- Directed by: Russell Mulcahy
- Written by: Mark Hosack
- Produced by: Erik Anderson Johnny Martin Brian Oliver Richard Rionda Del Castro Richard Salvatore
- Starring: Thomas Jane Ving Rhames Elsa Pataky
- Cinematography: Jonathan Hall
- Edited by: Robert A. Ferretti
- Music by: David C. Williams
- Production companies: Malone Productions North by Northwest Productions Continental Entertainment Capitol Blue Rider Finance
- Distributed by: Hannibal Pictures
- Release dates: July 25, 2009 (Comic-Con International); January 26, 2010 (United States);
- Country: United States
- Language: English
- Budget: $15 million

= Give 'Em Hell, Malone =

Give 'Em Hell, Malone is a 2009 American neo-noir action thriller film directed by Russell Mulcahy and starring Thomas Jane, Ving Rhames and Elsa Pataky.

==Plot==
A former-private-eye-turned-gun-for-hire named Malone is hired to retrieve a suitcase from a building full of armed mobsters, but a violent shootout ensues and Malone is eventually left as the only survivor. Suspecting a set-up, he retains the only noteworthy item contained in the case - a small painted animal referred to as "the meaning of love" - for himself, prompting several different parties in the employ of a local gangster - Whitmore - to pursue Malone in attempt to discern the meaning of the case's contents.

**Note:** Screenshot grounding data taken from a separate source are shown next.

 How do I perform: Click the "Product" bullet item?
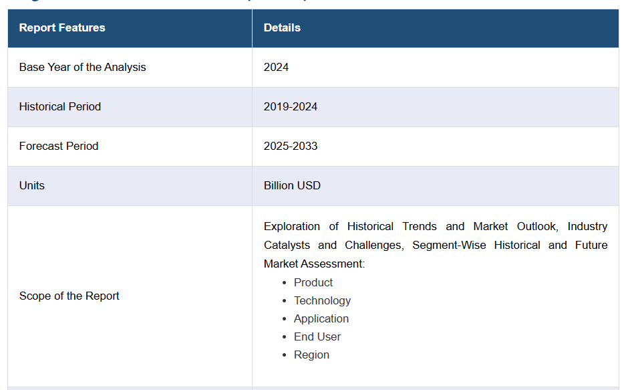point(313,283)
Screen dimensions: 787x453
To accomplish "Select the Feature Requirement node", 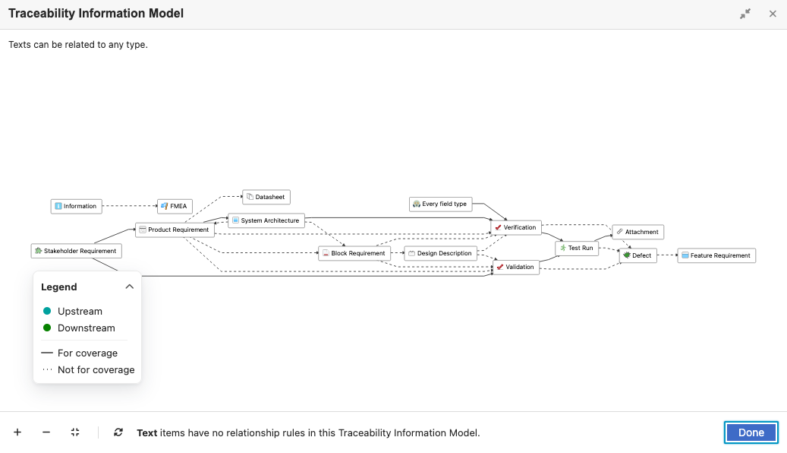I will click(716, 255).
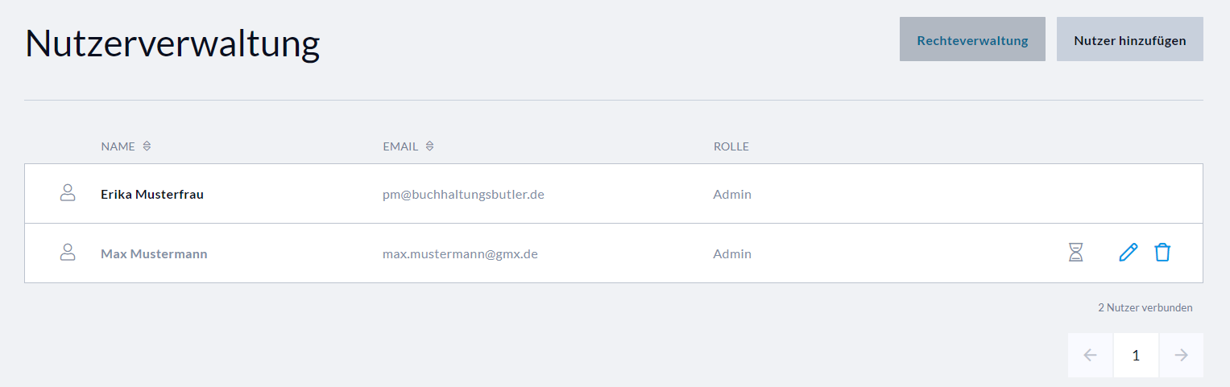
Task: Select page number 1 in the pagination
Action: (1136, 355)
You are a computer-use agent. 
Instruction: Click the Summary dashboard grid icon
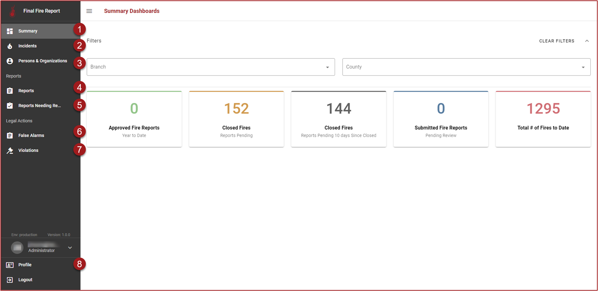pyautogui.click(x=10, y=31)
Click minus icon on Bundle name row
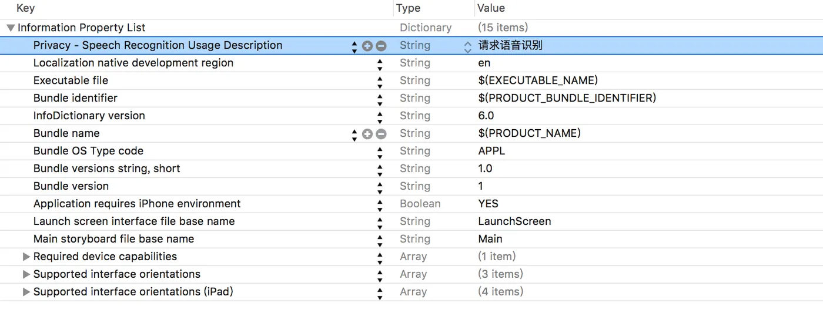Image resolution: width=823 pixels, height=313 pixels. pyautogui.click(x=381, y=134)
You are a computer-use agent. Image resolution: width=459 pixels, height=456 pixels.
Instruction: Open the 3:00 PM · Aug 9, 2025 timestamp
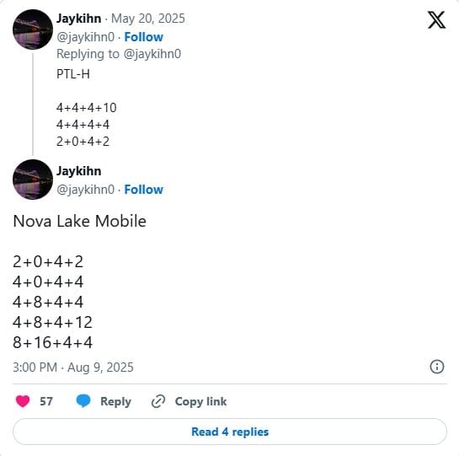[x=73, y=367]
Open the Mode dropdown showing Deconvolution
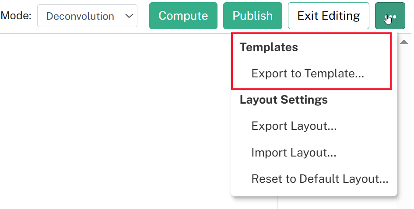The width and height of the screenshot is (414, 209). [87, 16]
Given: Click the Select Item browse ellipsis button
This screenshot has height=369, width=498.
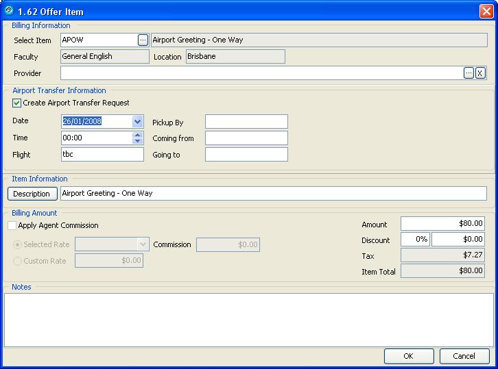Looking at the screenshot, I should 143,40.
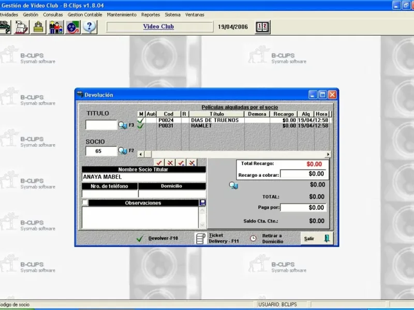Click the search icon next to TITULO field
The image size is (414, 310).
[x=123, y=125]
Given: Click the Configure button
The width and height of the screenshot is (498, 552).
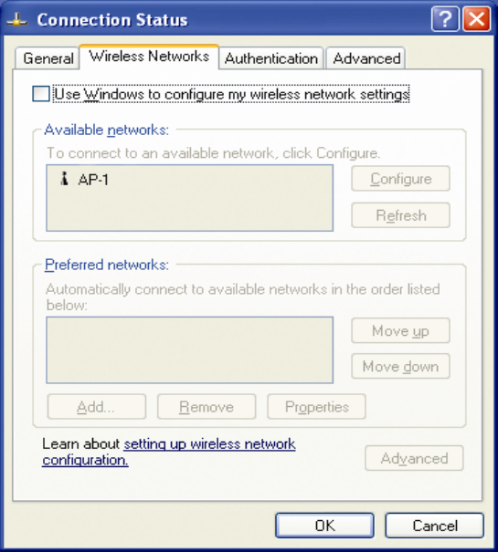Looking at the screenshot, I should point(400,179).
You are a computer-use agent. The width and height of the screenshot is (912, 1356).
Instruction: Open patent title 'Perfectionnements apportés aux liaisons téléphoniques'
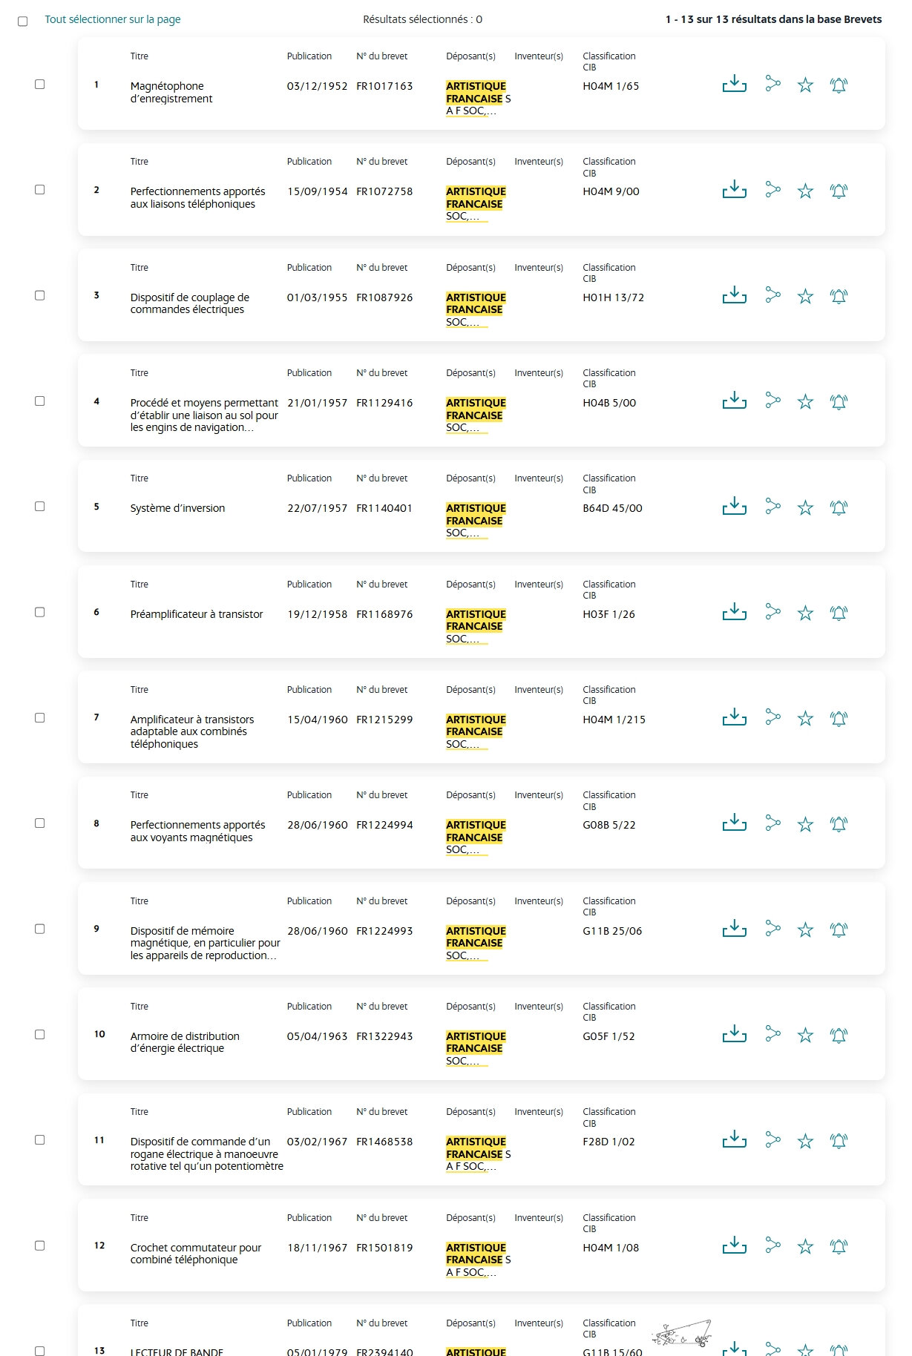point(197,197)
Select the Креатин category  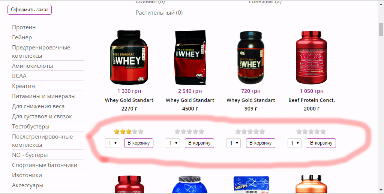(24, 86)
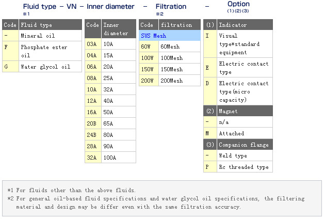
Task: Click the blue SUS Mesh header row
Action: [169, 36]
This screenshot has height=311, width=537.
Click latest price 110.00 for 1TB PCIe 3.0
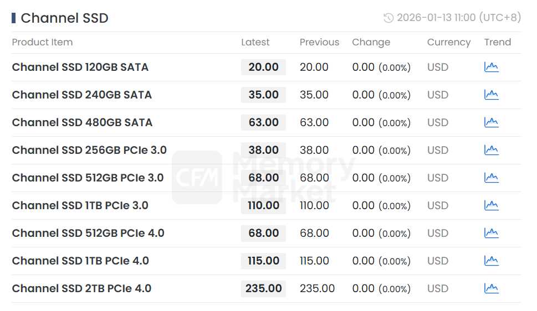264,205
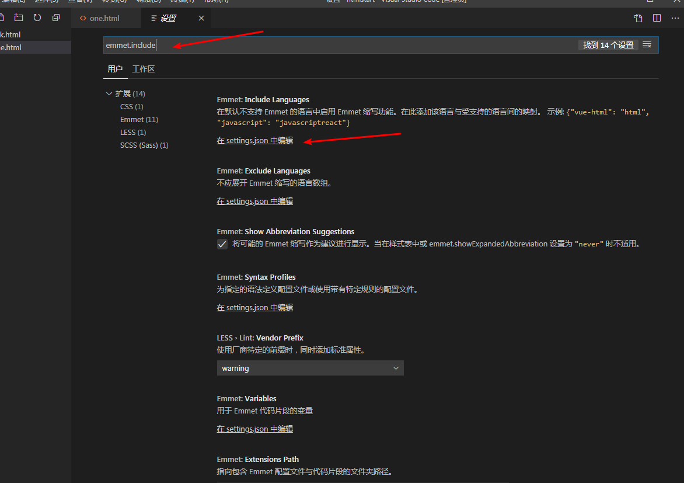Split the editor into two panes
Screen dimensions: 684x483
[657, 18]
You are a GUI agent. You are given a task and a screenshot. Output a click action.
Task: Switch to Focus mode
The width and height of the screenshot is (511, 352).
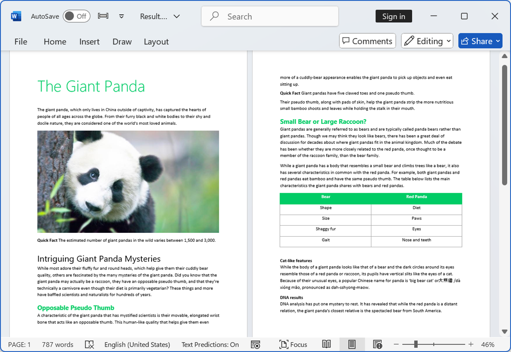coord(293,344)
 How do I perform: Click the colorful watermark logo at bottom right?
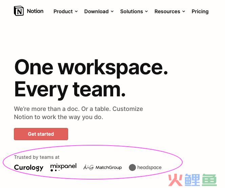click(192, 180)
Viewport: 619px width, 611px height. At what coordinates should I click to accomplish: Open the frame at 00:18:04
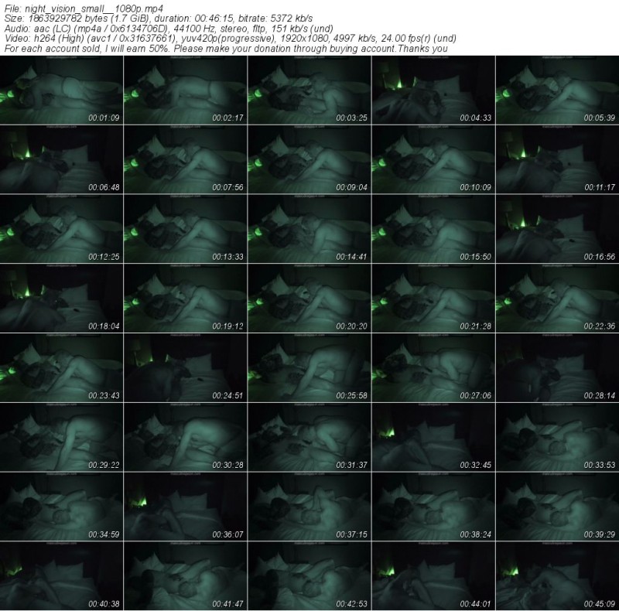coord(62,299)
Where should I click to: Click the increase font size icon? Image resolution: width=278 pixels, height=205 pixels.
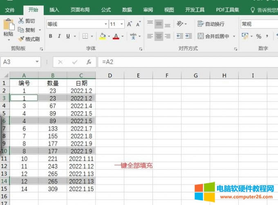click(129, 24)
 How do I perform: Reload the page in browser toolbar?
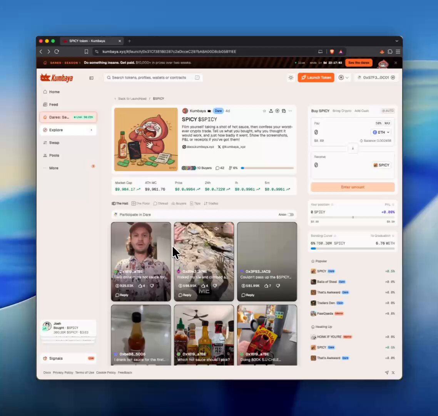[57, 52]
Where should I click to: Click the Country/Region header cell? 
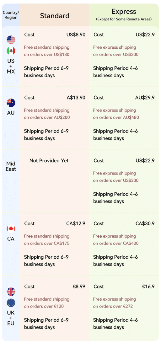tap(11, 15)
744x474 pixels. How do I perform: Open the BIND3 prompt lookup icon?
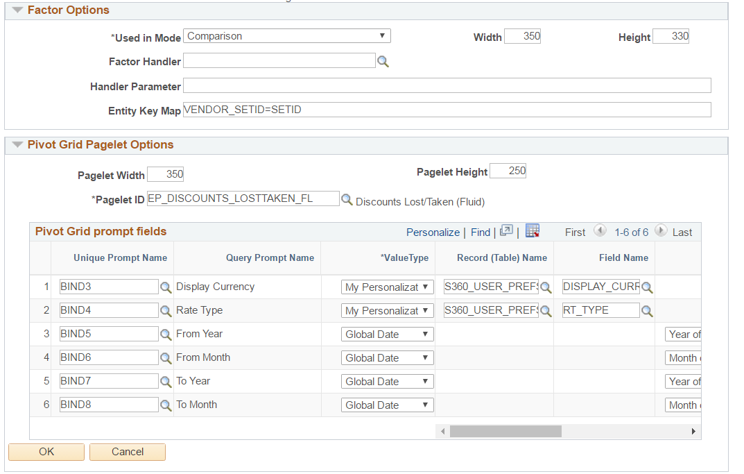tap(166, 287)
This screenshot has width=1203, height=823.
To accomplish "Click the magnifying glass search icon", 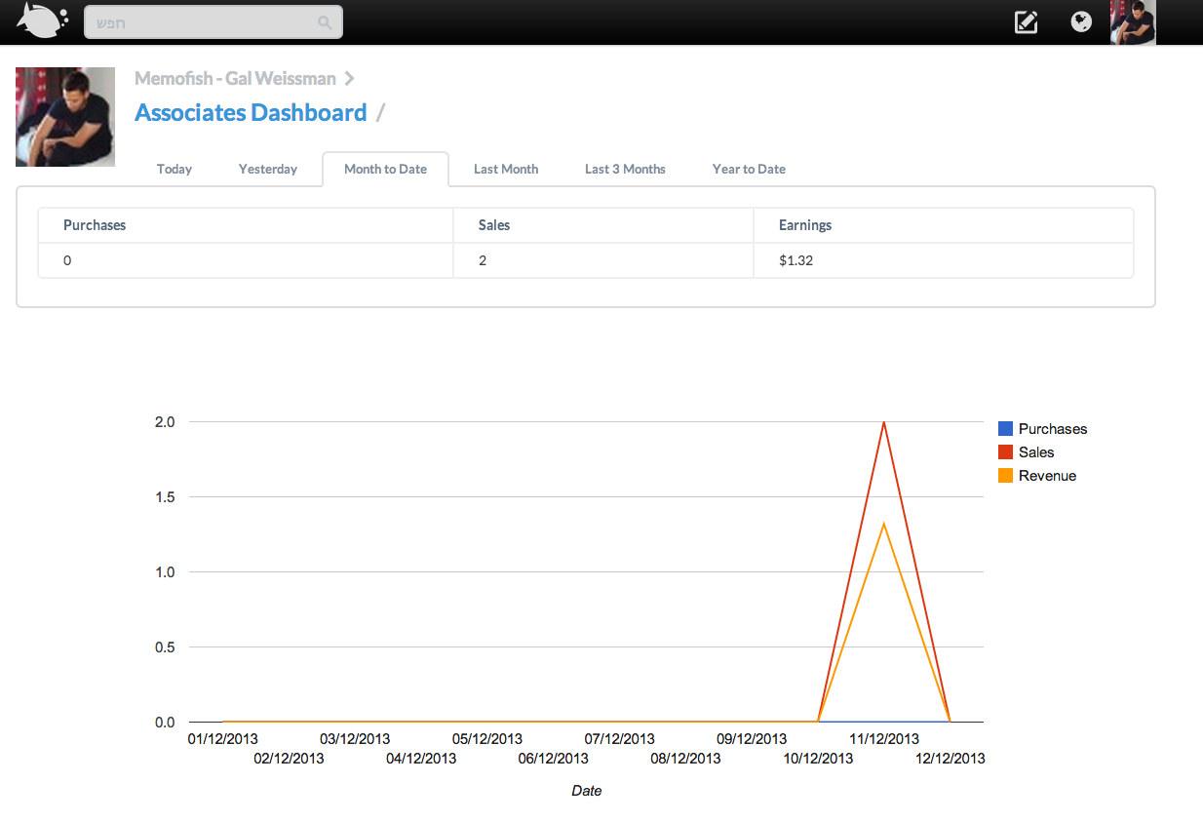I will [325, 22].
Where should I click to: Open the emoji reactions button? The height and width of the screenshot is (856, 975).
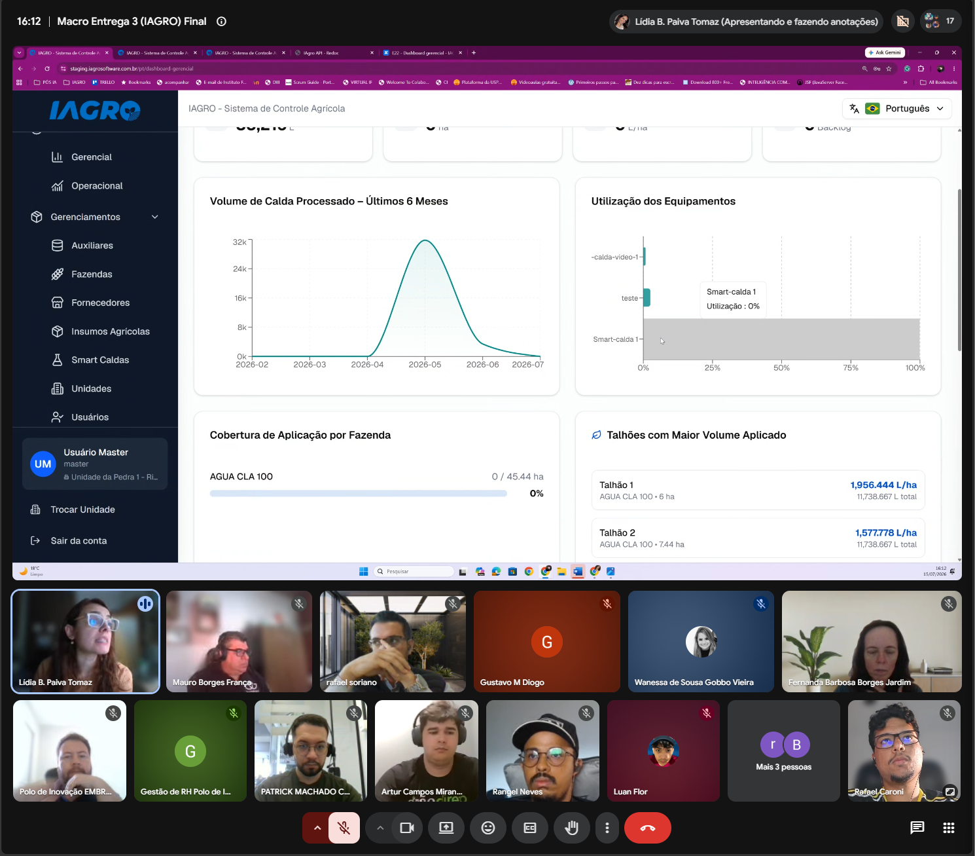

After a series of violent encounters leaving many dead, Malone eventually confronts Whitmore, who admits he was responsible for hiring Malone and planted the toy - a keepsake belonging to Malone's young son - as a means to trick Malone into exterminating Whitmore's criminal help, allowing Whitmore to become a legitimate businessman without worrying about being tainted by potential loose ends from his criminal past. Malone kills Whitmore and phones his (Malone's) wife and son - previously presumed dead - but does not engage them in conversation.

A title-over at the end reads, "To Be Continued...".

==Cast==
- Thomas Jane as Malone
- Ving Rhames as "Boulder"
- Elsa Pataky as Evelyn
- French Stewart as Frankie "The Crooner"
- Leland Orser as Murphy
- Chris Yen as "Mauler"
- William Abadie as "Pretty Boy"
- Gregory Harrison as Whitmore
- Doug Hutchison as "Matchstick"

==Release==
The film was released on DVD and Blu-ray January 26, 2010.

===Critical reception===
Tyler Foster of DVD Talk gave the film a negative review, calling it "a movie that's groan-worthy when it follows the beaten path and annoying when it tries to subvert it" and unfavorably compared it to Frank Miller's The Spirit. Brian Pisco for Pajiba had similar feelings, stating that the film "sets up asskickery that never comes about.".

==Sequel==
A sequel to the film was announced in 2021, with Jane and Hosack returning as actor and screenwriter respectively.